* [Data extract]:
=-=-=

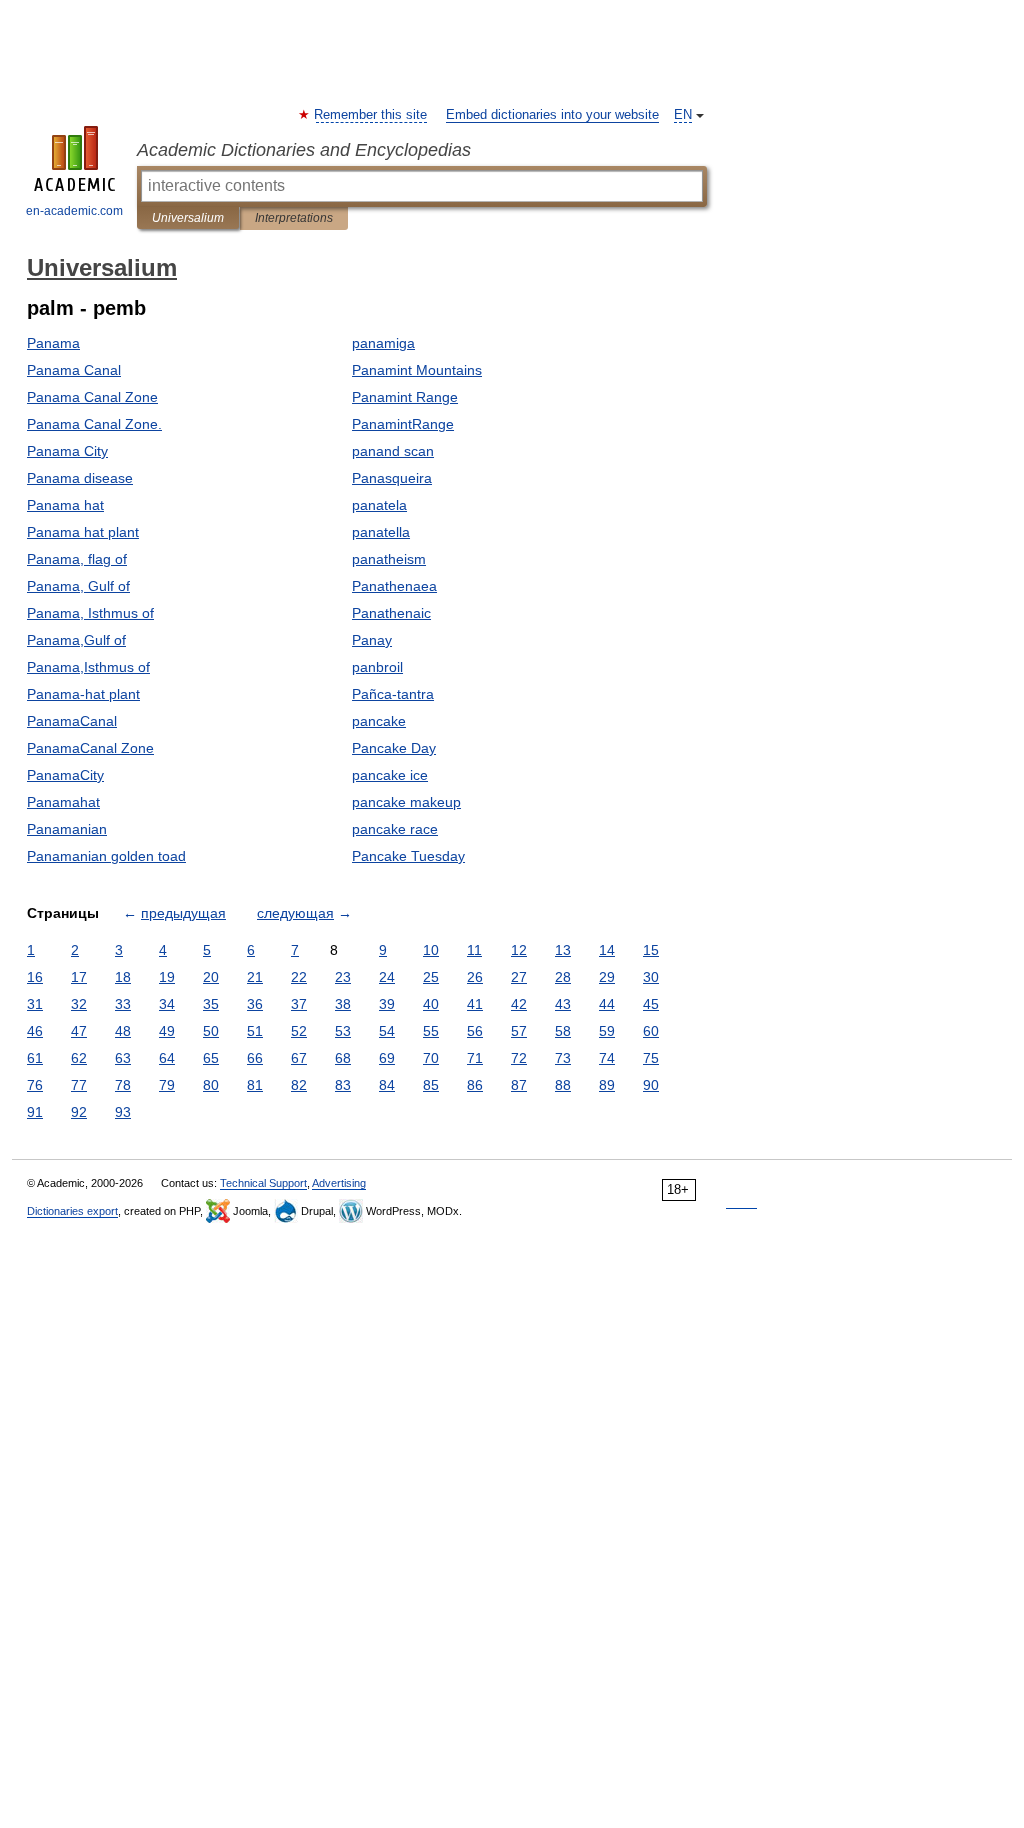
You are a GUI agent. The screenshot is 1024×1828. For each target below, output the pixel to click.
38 (343, 1004)
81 (255, 1085)
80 (211, 1085)
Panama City (67, 451)
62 (79, 1058)
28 (563, 977)
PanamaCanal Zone (90, 748)
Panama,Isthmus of (88, 667)
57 (519, 1031)
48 (123, 1031)
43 (563, 1004)
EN (683, 115)
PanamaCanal (72, 721)
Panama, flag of (77, 559)
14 (607, 950)
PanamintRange (403, 424)
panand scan (393, 451)
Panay (372, 640)
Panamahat (63, 802)
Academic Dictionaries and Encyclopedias (304, 150)
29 (607, 977)
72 (519, 1058)
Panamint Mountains (417, 370)
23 (343, 977)
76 (35, 1085)
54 (387, 1031)
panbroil (377, 667)
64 (167, 1058)
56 (475, 1031)
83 (343, 1085)
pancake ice (390, 775)
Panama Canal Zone (92, 397)
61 (35, 1058)
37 (299, 1004)
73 (563, 1058)
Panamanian (67, 829)
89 (607, 1085)
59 (607, 1031)
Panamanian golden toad (106, 856)
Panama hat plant (83, 532)
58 (563, 1031)
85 (431, 1085)
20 (211, 977)
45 (651, 1004)
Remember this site (371, 115)
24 (387, 977)
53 (343, 1031)
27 (519, 977)
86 (475, 1085)
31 (35, 1004)
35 (211, 1004)
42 (519, 1004)
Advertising (339, 1183)
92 (79, 1112)
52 (299, 1031)
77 (79, 1085)
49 (167, 1031)
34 (167, 1004)
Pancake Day (394, 748)
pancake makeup (406, 802)
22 (299, 977)
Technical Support (263, 1183)
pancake (379, 721)
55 (431, 1031)
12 (519, 950)
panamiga (383, 343)
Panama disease (80, 478)
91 (35, 1112)
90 (651, 1085)
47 (79, 1031)
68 (343, 1058)
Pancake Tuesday (408, 856)
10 (431, 950)
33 (123, 1004)
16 (35, 977)
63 (123, 1058)
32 (79, 1004)
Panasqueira (392, 478)
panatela (379, 505)
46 (35, 1031)
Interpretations (294, 218)
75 (651, 1058)
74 (607, 1058)
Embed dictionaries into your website (552, 115)
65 (211, 1058)
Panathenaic (391, 613)
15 (651, 950)
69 (387, 1058)
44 (607, 1004)
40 (431, 1004)
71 (475, 1058)
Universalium (188, 218)
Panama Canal (74, 370)
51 (255, 1031)
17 (79, 977)
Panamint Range (405, 397)
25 (431, 977)
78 (123, 1085)
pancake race (395, 829)
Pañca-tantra (393, 694)
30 (651, 977)
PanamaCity (65, 775)
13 (563, 950)
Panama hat (65, 505)
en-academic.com (74, 211)
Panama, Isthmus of (90, 613)
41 (475, 1004)
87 (519, 1085)
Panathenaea (394, 586)
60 (651, 1031)
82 (299, 1085)
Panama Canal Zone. (94, 424)
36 (255, 1004)
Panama (53, 343)
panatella (381, 532)
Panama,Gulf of (76, 640)
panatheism (389, 559)
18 (123, 977)
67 (299, 1058)
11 (474, 950)
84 (387, 1085)
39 (387, 1004)
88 (563, 1085)
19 (167, 977)
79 (167, 1085)
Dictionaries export (72, 1211)
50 (211, 1031)
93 (123, 1112)
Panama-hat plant (83, 694)
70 (431, 1058)
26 (475, 977)
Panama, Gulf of (78, 586)
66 (255, 1058)
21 (255, 977)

=-=-=

* [Assigned task]:
Where does the word "Zone" appear in the material above? Copy every line that holds it.

* [Answer to this exercise]:
PanamaCanal Zone (90, 748)
Panama Canal Zone (92, 397)
Panama Canal Zone. (94, 424)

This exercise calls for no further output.